The consensus was that Boca Juniors’ 3-0 win over visiting Gremio in the first leg of the Copa Libertadores 2007 final significantly flattered the hosts. The Brazilians had conceded two goals after falling to a numerical disadvantage just before the hour, and were the better side for large portions of a game in which the Argentinians’ goalkeeper Mauricio Caranta emerged as the man of the match.
Given their stellar performance at the Bombonera, and with the Grêmistas roaring them on inside their own Estadio Olimpico, there was genuine hope Mano Menezes’s men could turn it around five years ago to this Wednesday. And the men in the blue and black stripes certainly went about their job brightly, taking the game to Miguel Russo’s side.
However, Tuta and Carlos Eduardo spurned fine opportunities, Lucio twice was narrowly off target with long-range piledrivers, Diego Souza and Rolando Schiavi were denied by the woodwork, and Caranta made one courageous seizure of a loose ball when a Gremio goal appeared a formality.
Roman is a one-off. He’s capable of doing things that the rest of us wouldn’t even dream, and he does it as if it’s easy.

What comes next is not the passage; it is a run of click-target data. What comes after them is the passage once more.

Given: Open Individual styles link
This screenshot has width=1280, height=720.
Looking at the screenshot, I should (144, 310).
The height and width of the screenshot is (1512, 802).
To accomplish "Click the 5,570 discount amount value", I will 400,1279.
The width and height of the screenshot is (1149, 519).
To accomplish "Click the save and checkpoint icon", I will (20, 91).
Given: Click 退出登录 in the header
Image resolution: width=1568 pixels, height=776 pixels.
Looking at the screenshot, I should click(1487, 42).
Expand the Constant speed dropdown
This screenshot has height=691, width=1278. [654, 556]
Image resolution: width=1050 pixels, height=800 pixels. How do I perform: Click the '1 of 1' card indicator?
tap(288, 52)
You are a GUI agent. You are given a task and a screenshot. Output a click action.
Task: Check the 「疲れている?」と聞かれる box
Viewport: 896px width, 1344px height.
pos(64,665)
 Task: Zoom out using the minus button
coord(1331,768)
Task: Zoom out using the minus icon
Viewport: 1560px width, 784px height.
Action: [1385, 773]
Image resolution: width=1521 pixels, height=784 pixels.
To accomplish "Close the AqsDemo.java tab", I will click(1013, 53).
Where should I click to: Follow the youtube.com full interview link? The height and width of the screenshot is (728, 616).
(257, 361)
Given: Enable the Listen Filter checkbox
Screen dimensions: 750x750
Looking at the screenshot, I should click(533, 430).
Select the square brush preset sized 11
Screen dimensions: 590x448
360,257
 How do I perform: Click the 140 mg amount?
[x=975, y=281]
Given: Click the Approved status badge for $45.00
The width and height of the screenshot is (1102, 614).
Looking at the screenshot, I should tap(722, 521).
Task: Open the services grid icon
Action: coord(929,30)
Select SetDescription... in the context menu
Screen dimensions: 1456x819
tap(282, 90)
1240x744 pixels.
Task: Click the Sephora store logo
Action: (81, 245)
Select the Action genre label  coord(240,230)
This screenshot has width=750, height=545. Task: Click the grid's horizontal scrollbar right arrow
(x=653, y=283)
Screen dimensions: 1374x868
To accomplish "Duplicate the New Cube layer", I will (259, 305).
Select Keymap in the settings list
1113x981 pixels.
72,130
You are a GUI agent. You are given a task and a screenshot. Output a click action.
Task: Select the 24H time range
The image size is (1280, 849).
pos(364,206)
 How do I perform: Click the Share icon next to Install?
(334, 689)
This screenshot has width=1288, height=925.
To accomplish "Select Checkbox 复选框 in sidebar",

One man who had been in prolific form throughout the campaign was Juan Roman Riquelme. Boca had been the cusp on group-stage elimination, but a masterclass from the elegant playmaker inspired a 7-0 thrashing of Bolivar in their final outing to edge them into the knockout phase. There, Riquelme scored in starred in both legs of the 4-3 win over Velez Sarsfield in the last 16, hit what proved to be the winner as Los Xeneizes eliminated Libertad in Paraguay, and then headlined a thrilling comeback victory over Cucuta Deportivo in the semi-finals, before dispatching a sublime free-kick and having a hand in Boca’s other two goals in the first leg of the final.
Riquelme was, nevertheless, to save the best till last – and his best was arguably the greatest goal in the history of the Copa Libertadores. When the No10, who was on loan from Villarreal, collected the ball on the right corner of the area in the 68th minute, there appeared zero danger. Yet Riquelme employed speed and swerve to send a diagonal thunderbolt beyond the fingertips of Gremio No1 Sebastian Saja and just inside the post.
Riquelme was renowned for the spectacular, but he completed a 2-0 success on the night in atypical fashion, bravely sliding in between two defenders to stab a ball he had no right to get to into the back of the net with ten minutes remaining.
Boca had won their fourth Libertadores title in the past eight years and sixth overall, which left them just one shy of record champions Independiente. They had earned a ticket to that year's FIFA Club World Cup in Japan. They had recored the biggest victory in the history of the final. Those rewards were indebted to one man.
Mano Menezes added: “You can mark a star like Riquelme well for 89 minutes, but in just one minute he can decide the game. He won Boca the final. He’s magic, a phenomenal player.”
“Roman is a one-off,” enthused the former Barcelona man’s Boca team-mate Martin Palermo. “He’s capable of doing things that the rest of us wouldn’t even dream, and he does it as if it’s easy.”
And while 5-0 may suggest an easy Boca victory, it wouldn't have been without one of the greatest individual performances the fixture has ever witnessed.